Reduction of Quantum Phase Fluctuations in Intermediate States

TL;DR

This paper investigates how quantum phase fluctuations, measured by the parameter U, can be reduced in various intermediate quantum states, revealing controllable nonclassical properties beyond antibunching.

Contribution

It demonstrates the reduction of phase fluctuation parameter U in multiple intermediate states using Barnett-Pegg formalism, highlighting controllable nonclassicality.

Findings

Reduction of U observed in binomial, hypergeometric, and other intermediate states.

Depth of nonclassicality can be tuned via state parameters.

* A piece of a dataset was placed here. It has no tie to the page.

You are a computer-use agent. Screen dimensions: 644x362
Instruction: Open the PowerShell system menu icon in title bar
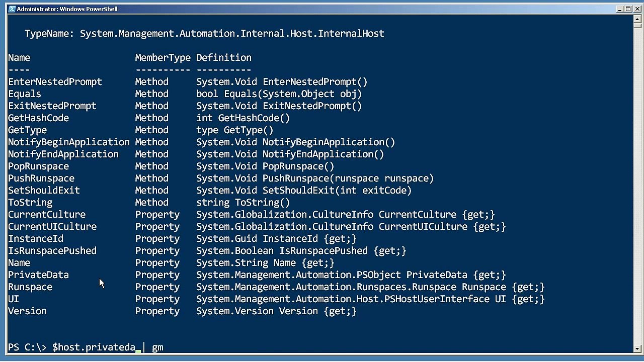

Examples of antibunched states with U exceeding Poissonian values.

Abstract

Recently we have shown that the reduction of the Carruthers-Nieto symmetric quantum phase fluctuation parameter (U) with respect to its coherent state value corresponds to an antibunched state, but the converse is not true. Consequently reduction of U is a stronger criterion of nonclassicality than the lowest order antibunching. Here we have studied the possibilities of reduction of $U$ in intermediate states by using the Barnett Pegg formalism. We have shown that the reduction of phase fluctuation parameter U can be seen in different intermediate states, such as binomial state, generalized binomial state, hypergeometric state, negative binomial state, and photon added coherent state. It is also shown that the depth of nonclassicality can be controlled by various parameters related to intermediate states. Further, we have provided specific examples of antibunched states, for which $U$ is greater than its poissonian state value.